### Exercise data
────────────────────────────────────────
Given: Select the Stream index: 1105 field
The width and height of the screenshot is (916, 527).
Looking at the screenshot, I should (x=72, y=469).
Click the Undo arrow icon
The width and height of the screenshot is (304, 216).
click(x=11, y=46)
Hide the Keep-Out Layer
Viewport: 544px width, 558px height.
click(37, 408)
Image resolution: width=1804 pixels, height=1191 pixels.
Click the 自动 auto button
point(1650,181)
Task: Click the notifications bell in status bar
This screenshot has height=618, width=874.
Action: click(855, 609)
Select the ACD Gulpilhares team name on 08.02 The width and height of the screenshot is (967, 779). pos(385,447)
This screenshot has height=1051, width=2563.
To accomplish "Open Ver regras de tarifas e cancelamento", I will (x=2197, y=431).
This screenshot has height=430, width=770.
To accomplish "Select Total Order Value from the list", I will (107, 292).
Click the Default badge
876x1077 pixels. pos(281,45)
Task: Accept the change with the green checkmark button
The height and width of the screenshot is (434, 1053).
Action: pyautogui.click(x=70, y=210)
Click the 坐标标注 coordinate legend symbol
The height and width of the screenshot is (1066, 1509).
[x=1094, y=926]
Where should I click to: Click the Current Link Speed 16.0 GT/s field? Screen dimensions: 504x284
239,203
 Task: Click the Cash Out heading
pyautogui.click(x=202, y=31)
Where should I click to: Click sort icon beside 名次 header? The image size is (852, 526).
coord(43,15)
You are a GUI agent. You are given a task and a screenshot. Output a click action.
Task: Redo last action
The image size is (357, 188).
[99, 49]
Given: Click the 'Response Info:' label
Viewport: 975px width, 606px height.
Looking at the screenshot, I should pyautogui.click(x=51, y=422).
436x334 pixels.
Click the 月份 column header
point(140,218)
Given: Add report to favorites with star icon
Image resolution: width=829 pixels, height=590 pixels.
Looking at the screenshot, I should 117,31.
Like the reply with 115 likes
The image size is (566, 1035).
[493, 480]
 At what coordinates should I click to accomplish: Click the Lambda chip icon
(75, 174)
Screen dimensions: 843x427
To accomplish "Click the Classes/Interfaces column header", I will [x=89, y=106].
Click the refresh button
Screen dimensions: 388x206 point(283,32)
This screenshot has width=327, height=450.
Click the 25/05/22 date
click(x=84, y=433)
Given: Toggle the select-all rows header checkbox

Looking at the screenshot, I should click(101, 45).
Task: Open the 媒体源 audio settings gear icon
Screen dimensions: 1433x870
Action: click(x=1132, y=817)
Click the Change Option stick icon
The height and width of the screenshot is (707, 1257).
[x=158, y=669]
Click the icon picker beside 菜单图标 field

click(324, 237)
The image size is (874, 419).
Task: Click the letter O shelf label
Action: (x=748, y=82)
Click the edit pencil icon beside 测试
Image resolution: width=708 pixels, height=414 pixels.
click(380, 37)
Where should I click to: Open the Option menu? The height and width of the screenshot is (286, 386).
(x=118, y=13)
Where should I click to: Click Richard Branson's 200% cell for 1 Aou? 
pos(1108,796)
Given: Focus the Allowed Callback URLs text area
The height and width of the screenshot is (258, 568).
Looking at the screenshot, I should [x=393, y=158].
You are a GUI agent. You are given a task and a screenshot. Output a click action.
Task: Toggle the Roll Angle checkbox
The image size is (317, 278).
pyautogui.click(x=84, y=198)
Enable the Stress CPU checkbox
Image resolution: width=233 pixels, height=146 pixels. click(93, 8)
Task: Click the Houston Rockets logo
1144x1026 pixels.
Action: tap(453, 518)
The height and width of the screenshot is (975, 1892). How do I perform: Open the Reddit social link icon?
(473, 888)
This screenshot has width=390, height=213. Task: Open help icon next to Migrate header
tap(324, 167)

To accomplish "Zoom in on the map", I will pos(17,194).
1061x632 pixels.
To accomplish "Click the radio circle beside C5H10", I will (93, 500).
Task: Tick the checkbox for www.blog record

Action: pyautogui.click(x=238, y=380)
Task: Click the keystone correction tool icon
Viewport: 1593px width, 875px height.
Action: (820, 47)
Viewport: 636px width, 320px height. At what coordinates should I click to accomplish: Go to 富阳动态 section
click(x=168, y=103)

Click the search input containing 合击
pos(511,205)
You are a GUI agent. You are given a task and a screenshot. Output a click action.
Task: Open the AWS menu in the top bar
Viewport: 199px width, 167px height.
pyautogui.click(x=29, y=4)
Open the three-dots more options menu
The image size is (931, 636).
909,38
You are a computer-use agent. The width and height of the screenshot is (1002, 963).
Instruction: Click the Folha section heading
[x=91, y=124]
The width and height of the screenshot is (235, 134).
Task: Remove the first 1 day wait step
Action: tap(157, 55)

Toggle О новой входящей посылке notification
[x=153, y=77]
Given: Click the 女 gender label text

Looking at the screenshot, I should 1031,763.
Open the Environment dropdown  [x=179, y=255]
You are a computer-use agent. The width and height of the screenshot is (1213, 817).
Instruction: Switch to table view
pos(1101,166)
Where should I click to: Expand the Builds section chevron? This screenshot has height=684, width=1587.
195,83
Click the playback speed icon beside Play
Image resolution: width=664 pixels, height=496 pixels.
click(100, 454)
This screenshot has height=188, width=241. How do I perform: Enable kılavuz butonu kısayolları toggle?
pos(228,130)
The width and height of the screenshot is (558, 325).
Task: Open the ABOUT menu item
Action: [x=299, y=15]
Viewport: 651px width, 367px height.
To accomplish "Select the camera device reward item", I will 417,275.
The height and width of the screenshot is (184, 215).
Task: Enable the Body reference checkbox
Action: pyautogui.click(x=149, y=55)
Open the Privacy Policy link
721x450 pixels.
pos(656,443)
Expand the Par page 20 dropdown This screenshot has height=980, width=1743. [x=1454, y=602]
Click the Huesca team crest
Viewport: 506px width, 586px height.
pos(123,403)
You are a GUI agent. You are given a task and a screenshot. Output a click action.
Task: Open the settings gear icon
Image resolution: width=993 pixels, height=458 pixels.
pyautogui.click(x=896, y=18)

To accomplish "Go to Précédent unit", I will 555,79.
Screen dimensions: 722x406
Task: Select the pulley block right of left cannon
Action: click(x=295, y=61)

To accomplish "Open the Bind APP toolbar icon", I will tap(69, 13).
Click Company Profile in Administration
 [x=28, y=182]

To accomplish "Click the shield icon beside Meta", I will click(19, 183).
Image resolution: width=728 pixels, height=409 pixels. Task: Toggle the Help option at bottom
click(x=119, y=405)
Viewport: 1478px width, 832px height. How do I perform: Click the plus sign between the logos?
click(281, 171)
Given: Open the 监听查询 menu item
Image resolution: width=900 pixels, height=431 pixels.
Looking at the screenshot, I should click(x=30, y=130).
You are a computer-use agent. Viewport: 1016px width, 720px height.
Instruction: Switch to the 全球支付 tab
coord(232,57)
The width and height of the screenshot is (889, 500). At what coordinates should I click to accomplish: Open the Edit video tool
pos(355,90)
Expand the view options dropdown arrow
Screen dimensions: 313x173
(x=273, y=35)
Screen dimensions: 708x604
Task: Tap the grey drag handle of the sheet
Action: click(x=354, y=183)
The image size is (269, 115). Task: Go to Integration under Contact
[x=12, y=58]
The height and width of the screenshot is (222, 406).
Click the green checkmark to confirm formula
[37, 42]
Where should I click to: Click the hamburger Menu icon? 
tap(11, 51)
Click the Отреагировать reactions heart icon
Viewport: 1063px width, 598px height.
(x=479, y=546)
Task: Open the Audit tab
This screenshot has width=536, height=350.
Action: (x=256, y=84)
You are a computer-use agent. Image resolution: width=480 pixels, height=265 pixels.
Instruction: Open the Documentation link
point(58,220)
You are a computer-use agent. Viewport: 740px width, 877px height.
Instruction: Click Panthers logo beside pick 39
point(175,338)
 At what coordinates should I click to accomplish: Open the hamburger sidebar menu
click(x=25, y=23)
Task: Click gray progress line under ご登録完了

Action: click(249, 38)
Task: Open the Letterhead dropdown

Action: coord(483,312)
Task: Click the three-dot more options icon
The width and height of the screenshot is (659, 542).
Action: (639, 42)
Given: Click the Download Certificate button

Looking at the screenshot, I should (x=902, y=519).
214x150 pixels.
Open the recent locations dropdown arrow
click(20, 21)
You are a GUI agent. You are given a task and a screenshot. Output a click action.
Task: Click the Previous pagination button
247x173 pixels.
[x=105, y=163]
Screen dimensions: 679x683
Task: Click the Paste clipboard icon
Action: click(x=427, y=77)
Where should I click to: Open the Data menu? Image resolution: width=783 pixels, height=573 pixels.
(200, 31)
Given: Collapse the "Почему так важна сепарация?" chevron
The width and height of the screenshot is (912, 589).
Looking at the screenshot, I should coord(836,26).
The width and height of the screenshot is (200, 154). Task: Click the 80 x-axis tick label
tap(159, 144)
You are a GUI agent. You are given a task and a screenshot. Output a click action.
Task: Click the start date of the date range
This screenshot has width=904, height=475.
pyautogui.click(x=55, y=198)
────────────────────────────────────────
### Stated task
Update the items in the stretch from the line containing "This screenshot has height=188, width=241." through the line containing "click(281, 171)" by replacing "Privacy Policy" with "Terms of Service". Return only those lines, with nothing else changed.

### Task result
This screenshot has height=188, width=241. How do I perform: Enable kılavuz butonu kısayolları toggle?
pos(228,130)
The width and height of the screenshot is (558, 325).
Task: Open the ABOUT menu item
Action: [x=299, y=15]
Viewport: 651px width, 367px height.
To accomplish "Select the camera device reward item", I will 417,275.
The height and width of the screenshot is (184, 215).
Task: Enable the Body reference checkbox
Action: pyautogui.click(x=149, y=55)
Open the Terms of Service link
721x450 pixels.
pos(656,443)
Expand the Par page 20 dropdown This screenshot has height=980, width=1743. [x=1454, y=602]
Click the Huesca team crest
Viewport: 506px width, 586px height.
pos(123,403)
You are a GUI agent. You are given a task and a screenshot. Output a click action.
Task: Open the settings gear icon
Image resolution: width=993 pixels, height=458 pixels.
pyautogui.click(x=896, y=18)

To accomplish "Go to Précédent unit", I will 555,79.
Screen dimensions: 722x406
Task: Select the pulley block right of left cannon
Action: click(x=295, y=61)

To accomplish "Open the Bind APP toolbar icon", I will tap(69, 13).
Click Company Profile in Administration
 [x=28, y=182]

To accomplish "Click the shield icon beside Meta", I will click(19, 183).
Image resolution: width=728 pixels, height=409 pixels. Task: Toggle the Help option at bottom
click(x=119, y=405)
Viewport: 1478px width, 832px height. How do I perform: Click the plus sign between the logos?
click(281, 171)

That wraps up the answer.